PPAR-δ as a prognostic biomarker and its association with immune infiltrates in breast cancer PPAR-δ as a prognostic biomarker and its association with immune infiltrates in breast cancer.

Abstract

While peroxisome proliferator-activated receptor δ (PPAR-δ) and its associated signaling pathways have been shown to play an important regulatory role in various malignant tumors, in breast cancer, its potential influence on immune infiltration and its ability to serve as a prognostic marker remains unclear. BRCA patient samples with matched paracancerous samples were obtained from The Cancer Genome Atlas (TCGA). PPAR-δ expression, its potential effect on immune cell infiltration and its association to clinicopathological features were examined. Gene Ontology (GO) analysis, Kyoto Encyclopedia of Genes and Genomes (KEGG), Gene Set Enrichment Analysis (GSEA) and Single-Sample Gene Set Enrichment Analysis (ssGSEA) were utilized for functional and pathway enrichment and to quantify the extent of immune cell infiltration. Kaplan-Meier analysis and Cox regression analysis (nomogram) were performed to assess the association between PPAR- δ and predicted survival.

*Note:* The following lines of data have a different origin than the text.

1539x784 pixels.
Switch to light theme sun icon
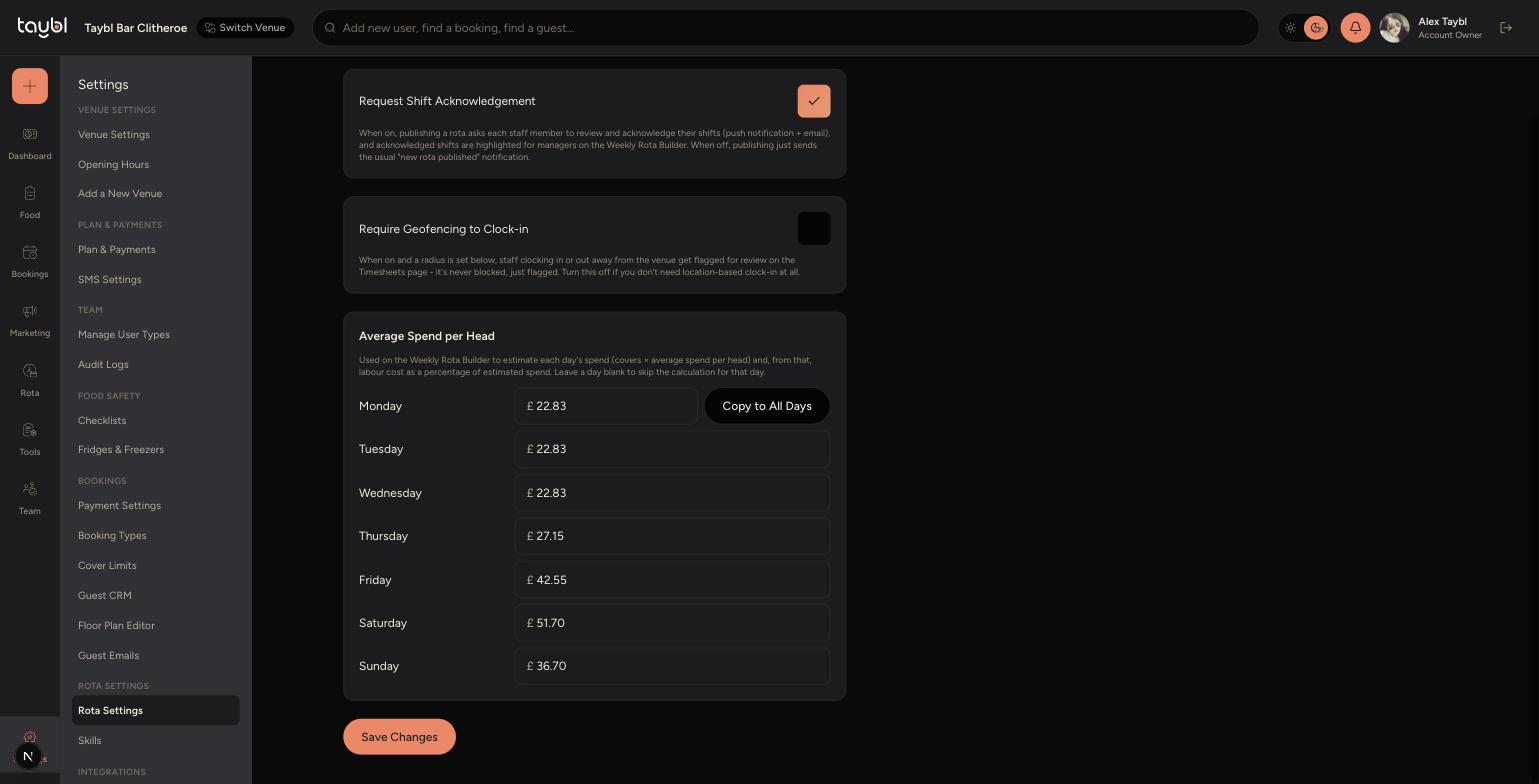coord(1291,28)
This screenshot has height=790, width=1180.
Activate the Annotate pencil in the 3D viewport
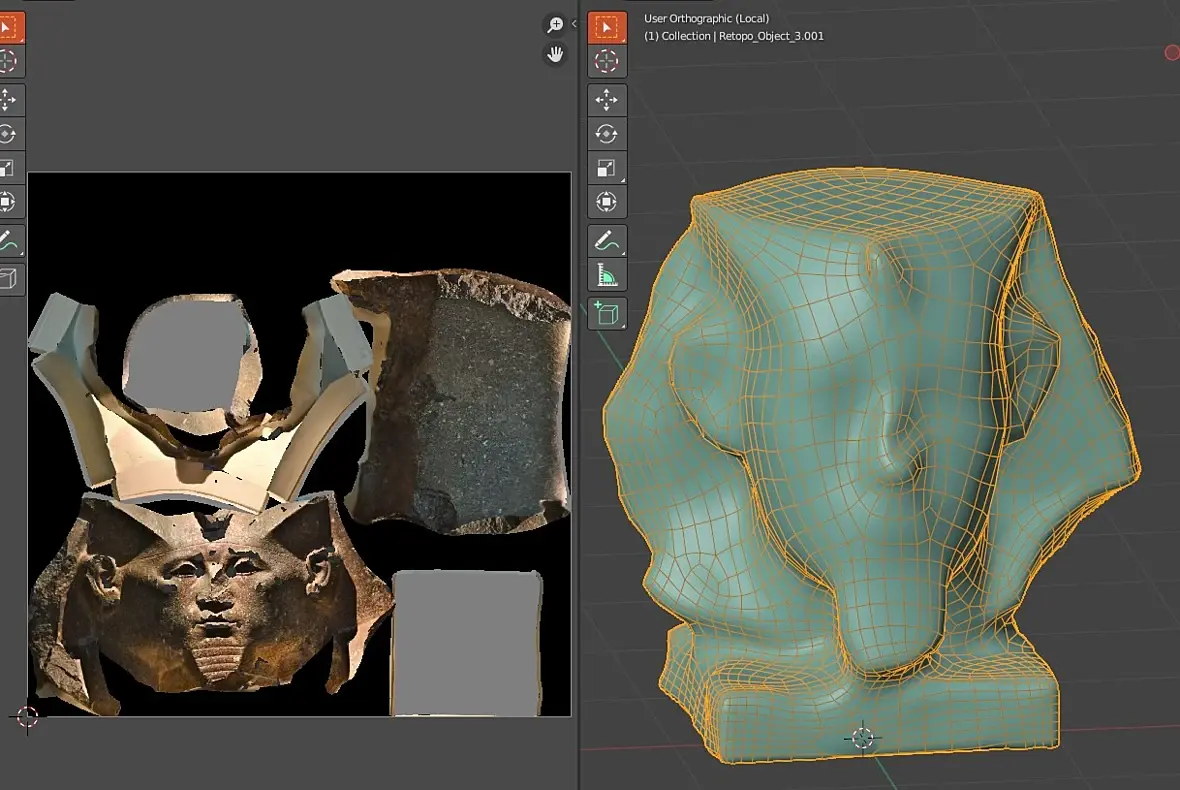[606, 241]
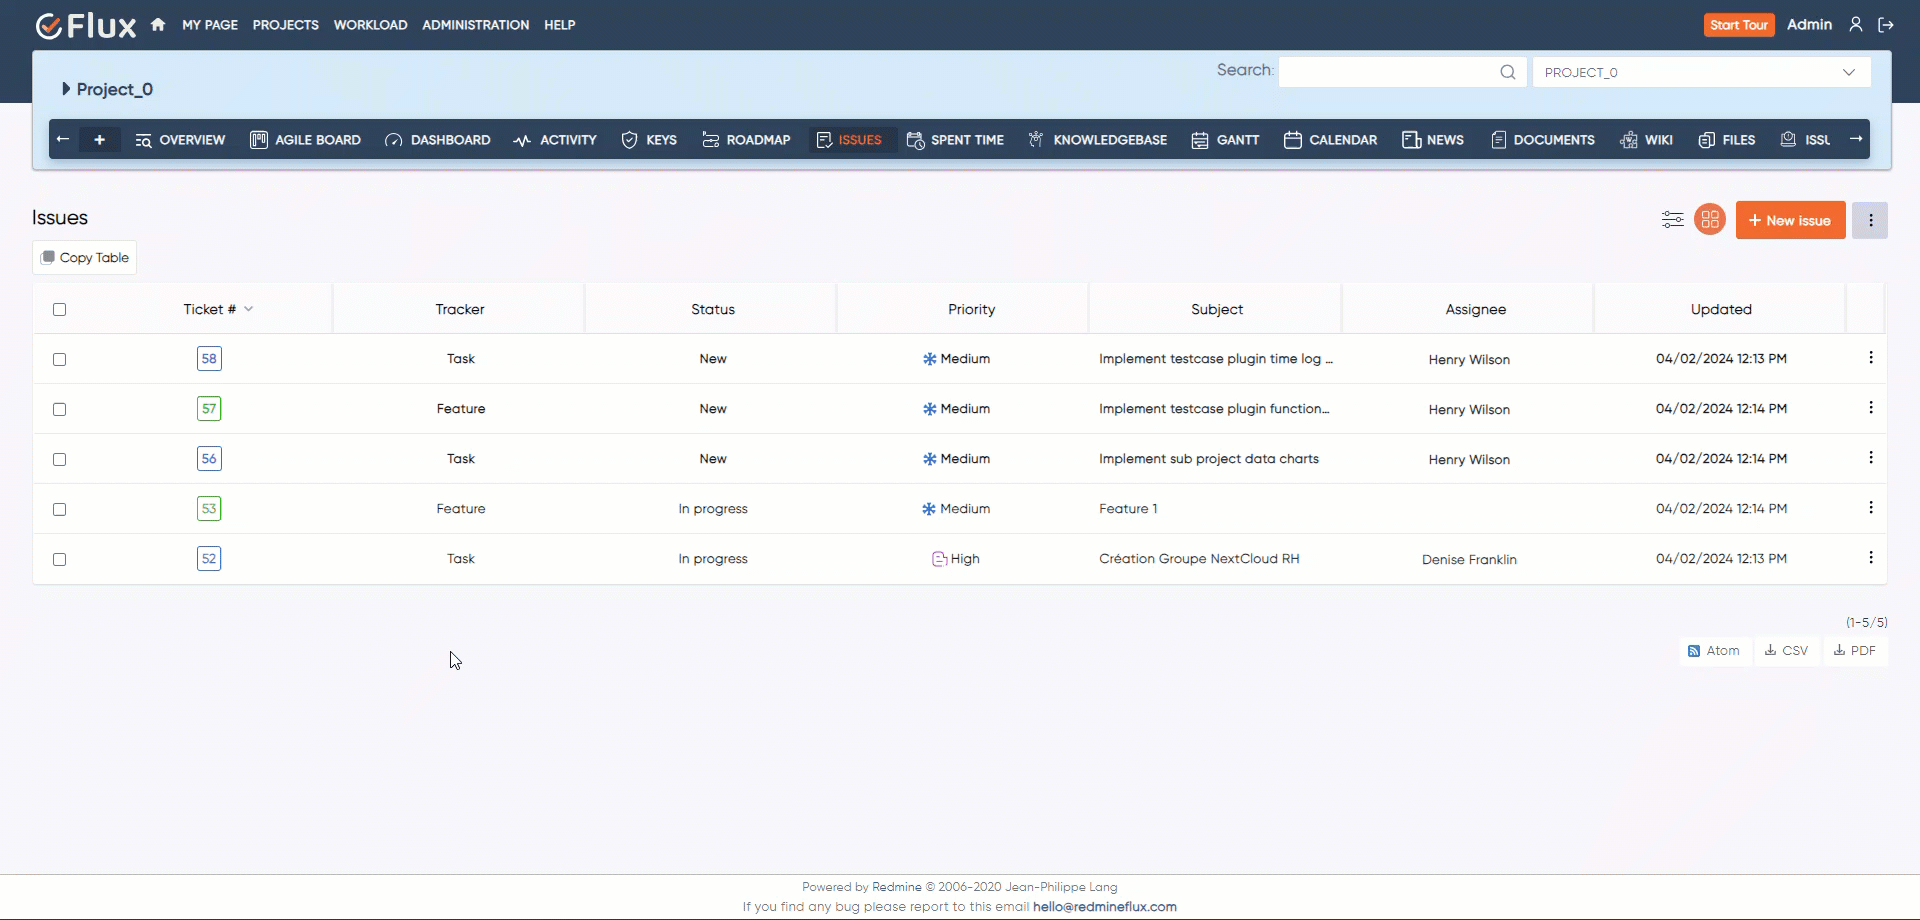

To confirm these findings, an allograft tumor mouse model was generated and treated with a PPAR-δ inhibitor to examine the role of PPAR-δ expression in vivo; while immunohistochemistry (IHC) was performed to examine PPAR-δ expression in paired BRCA patient samples in vitro. Overall, the findings presented herein suggest that PPAR-δ plays a crucial role in breast cancer progression and prognosis and may serve as a survival predictive biomarker.